Document segment:
----------

Otherwise you have to allow a small chance to have a high level character to be slain one shot by any low threat encounter.
IMHO it's the worst. But that's just my view and I have grown to love the whole 5e and 13Age class level games alongside others
 

ccs

41st lv DM
Have you eliminated hit point inflation from your 5E game? How did you do it? Did it work?

I have not. Nor will I.
Because even though "hit point" inflation" may on occasion result in some silliness? That's part of D&D. And I want my D&D to be D&D. If I wanted something else? Then I'd just play something else....
Besides, I'm a bit lazy.
As the DM: If I were to change something as fundamental as how HP accrue/work I'd probably have to tinker with a whole lot more - for, very likely, little actual gain. AND then I'd have to explain & sell this pile-o-change to the players.
As a player: Great, now i have to keep track of major rule changes, who knows how many minor ones, & alter my decades long aproach in how to play D&d.... (Have I mentioned that I'm a bit lazy?)

I don't want to do any of that. I just want to play D&D.

----------

Data:
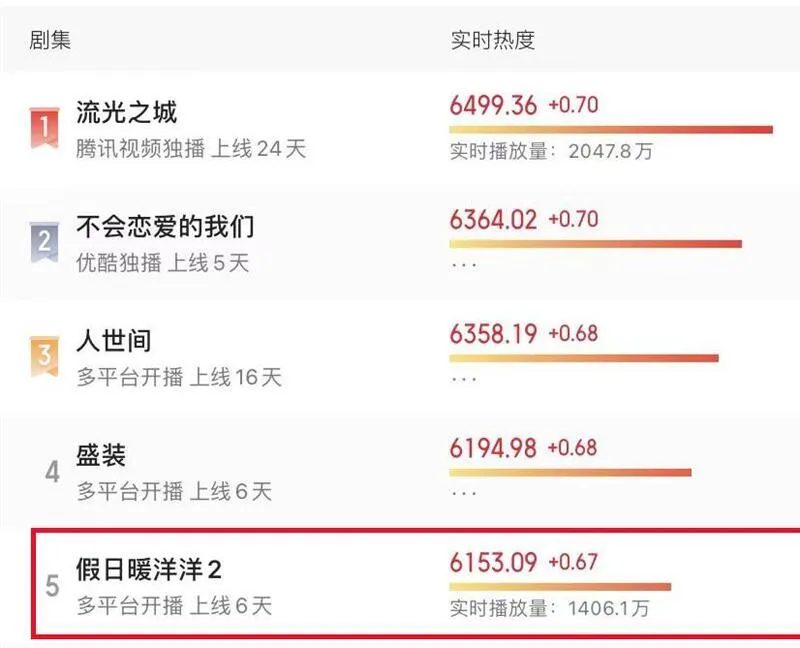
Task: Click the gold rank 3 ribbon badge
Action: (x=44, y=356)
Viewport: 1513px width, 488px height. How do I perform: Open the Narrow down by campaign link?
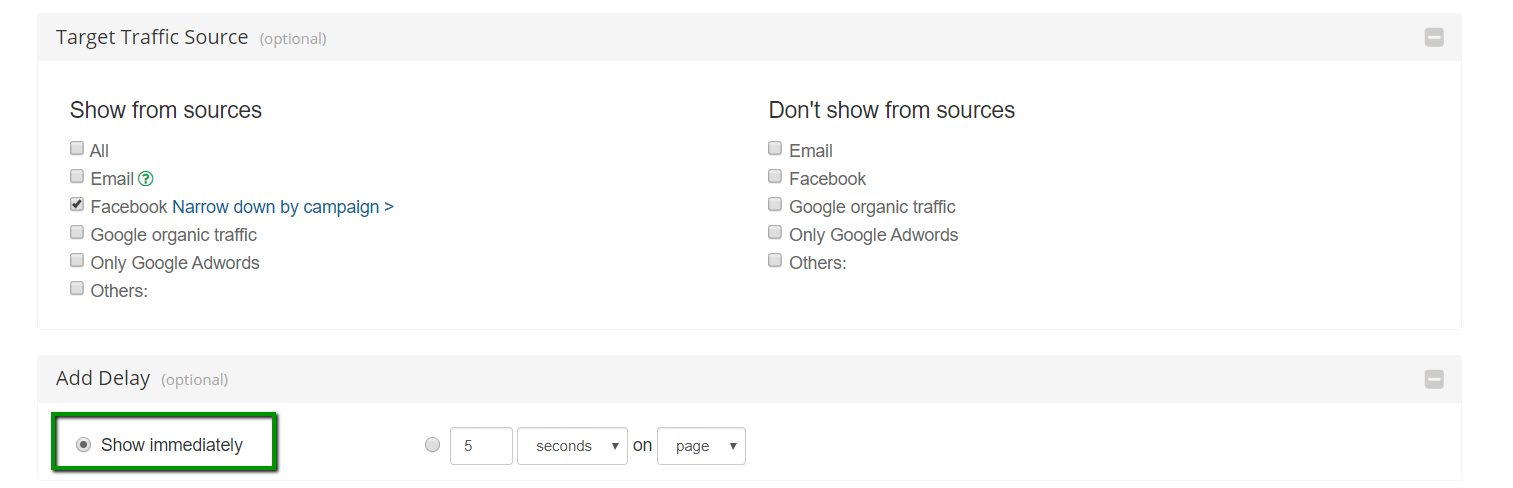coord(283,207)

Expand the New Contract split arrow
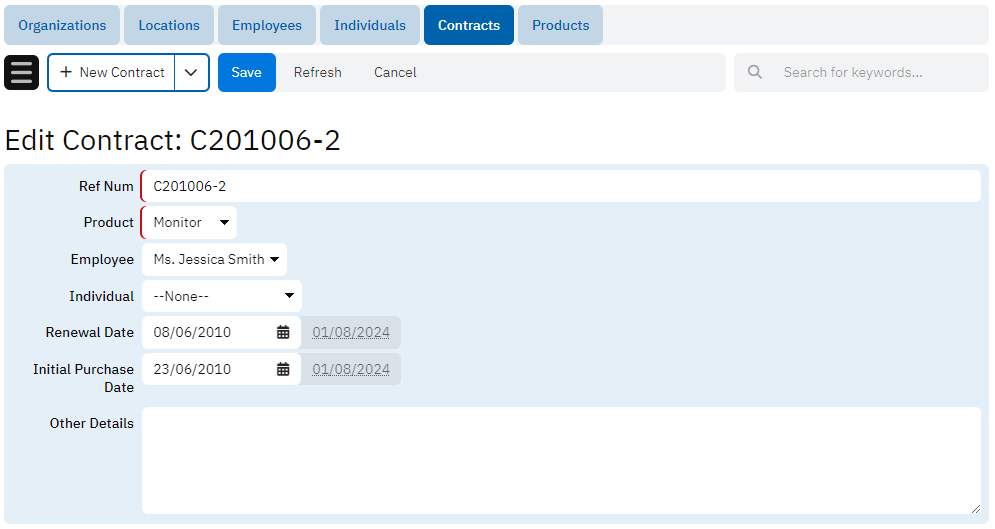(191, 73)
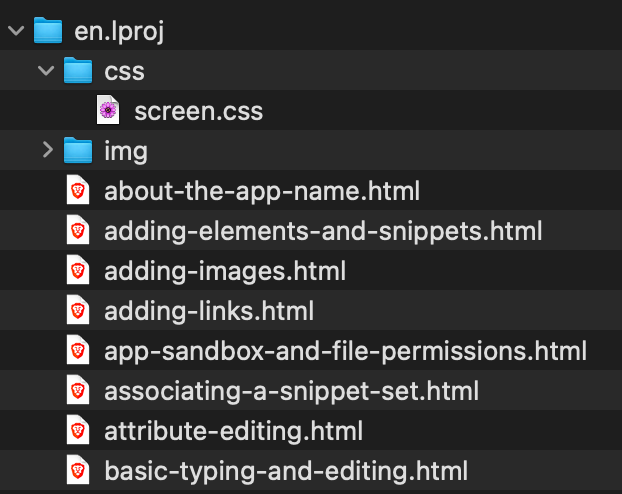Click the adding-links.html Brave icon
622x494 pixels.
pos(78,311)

----------

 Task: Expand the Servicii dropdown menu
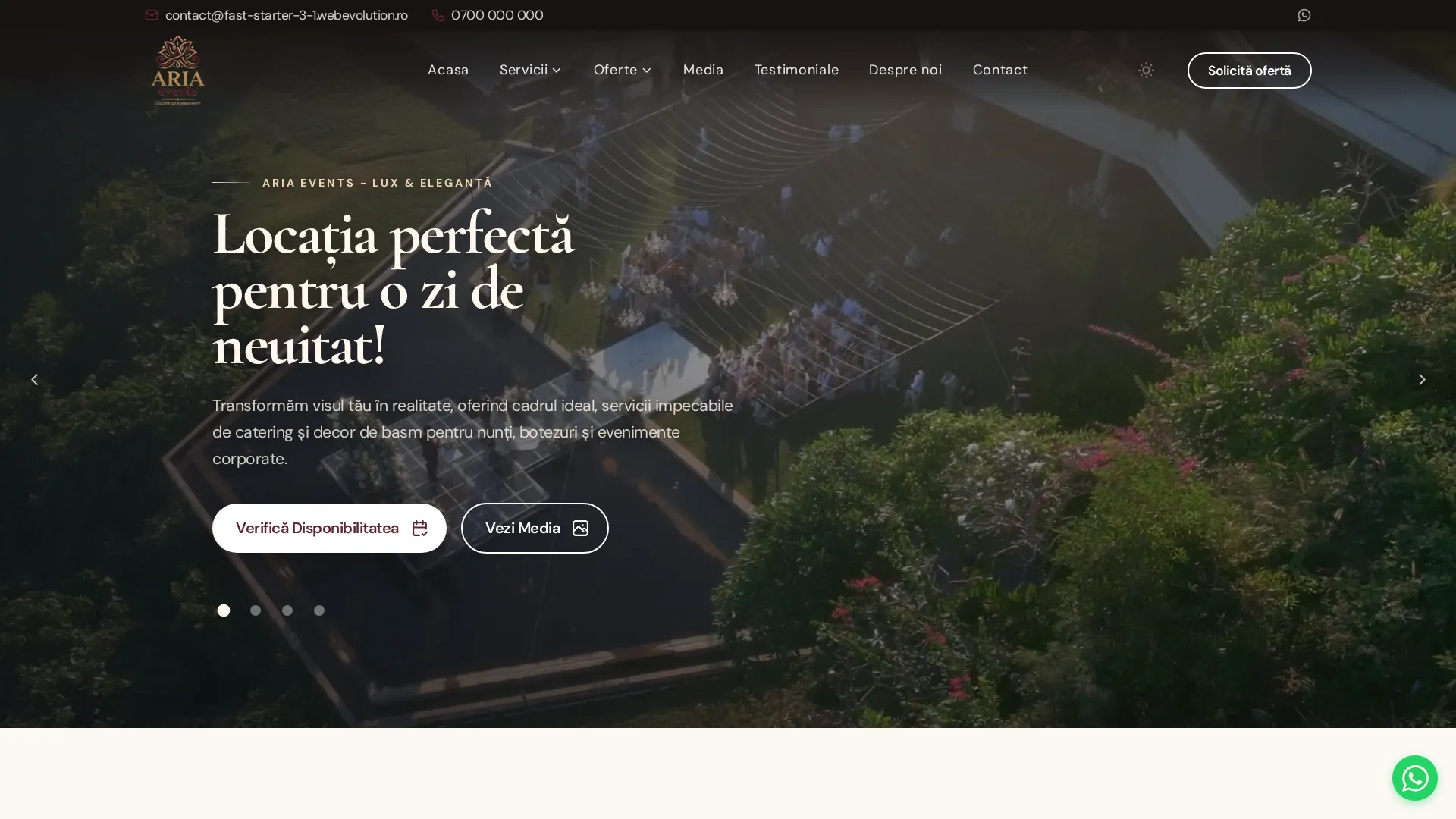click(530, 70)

----------

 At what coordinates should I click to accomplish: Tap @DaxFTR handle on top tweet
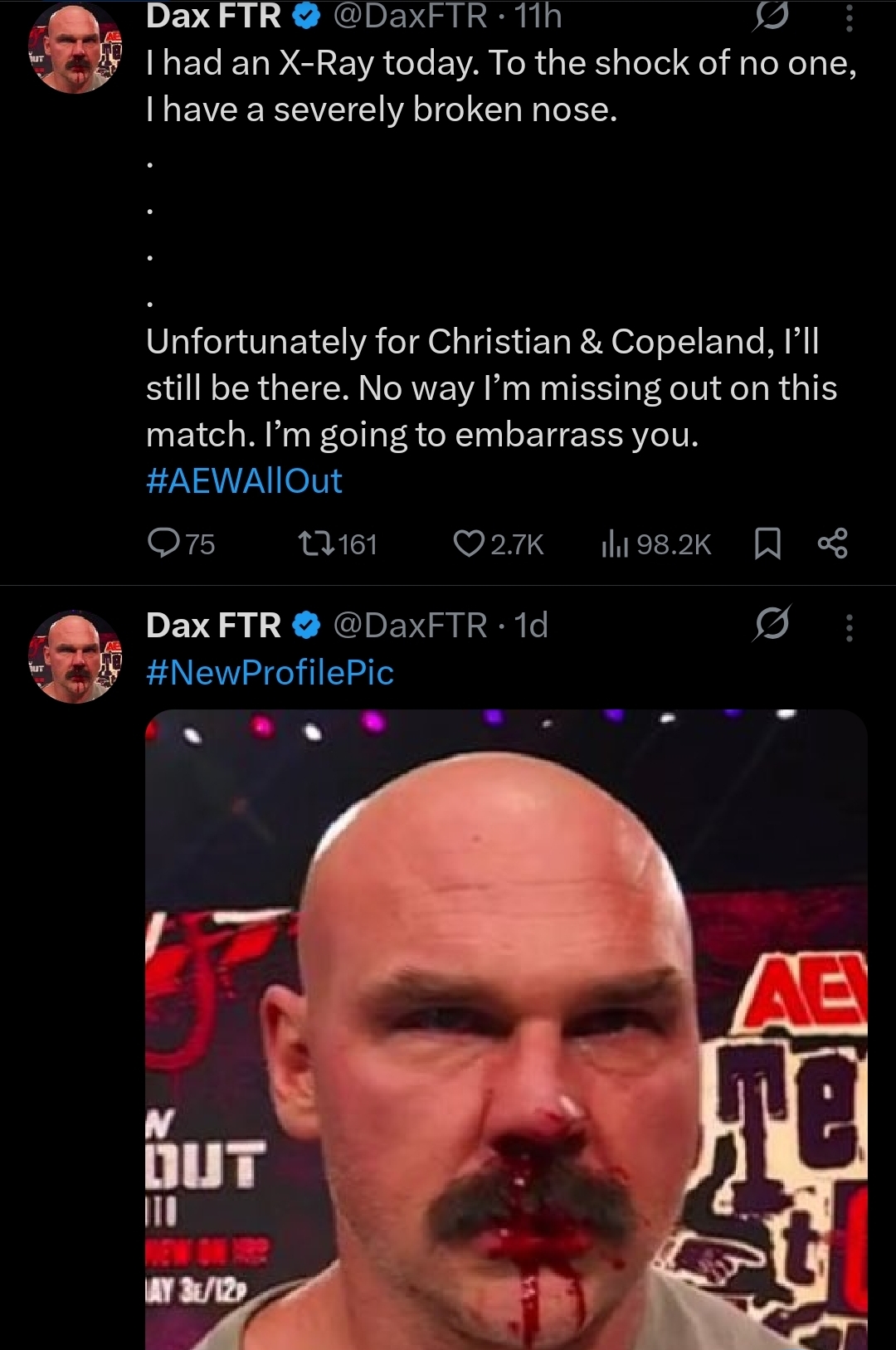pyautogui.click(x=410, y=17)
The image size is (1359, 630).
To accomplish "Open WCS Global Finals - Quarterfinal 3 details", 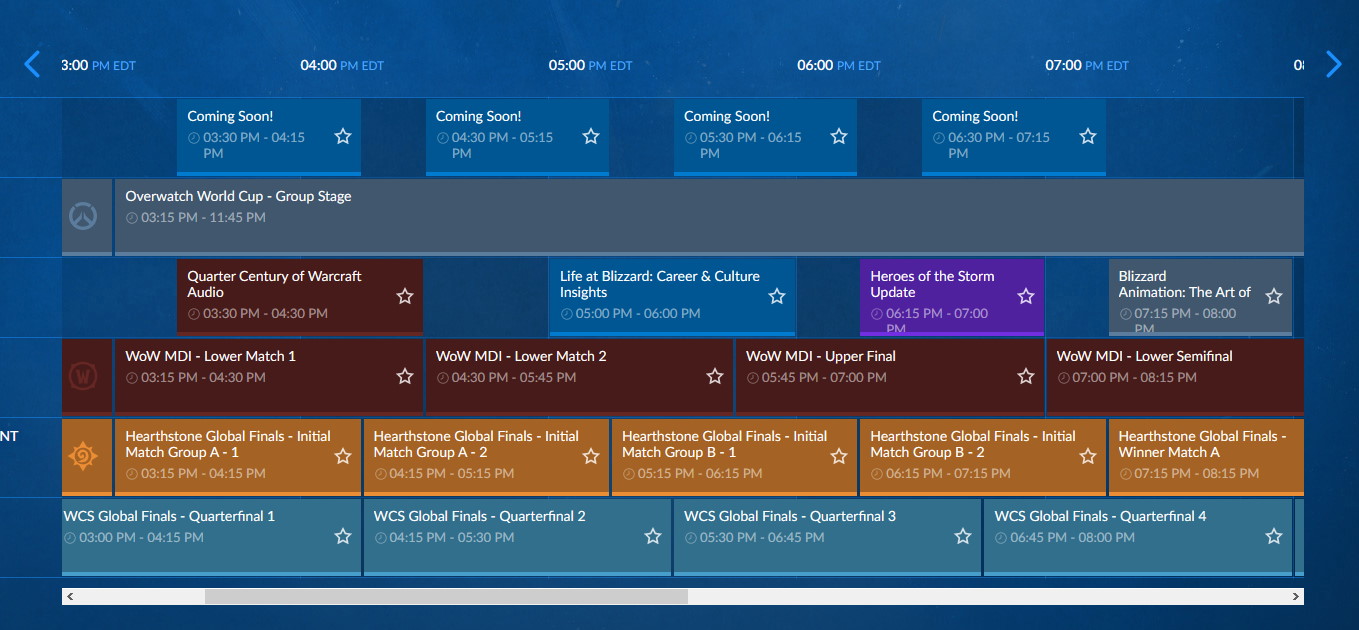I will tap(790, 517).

----------

Answer these questions about the forum discussion on hit point inflation.
(a) Which games does the writer of "IMHO it's the worst" say they have grown to love?
(b) In the reply that begins "I have not. Nor will I.", what does the writer want their D&D to be?
(c) According to the same reply, what would the writer have to explain and sell to the players as the DM?

(a) The whole 5e and 13Age class level games, alongside others.
(b) D&D.
(c) The "pile-o-change", the pile of rule changes they would have made.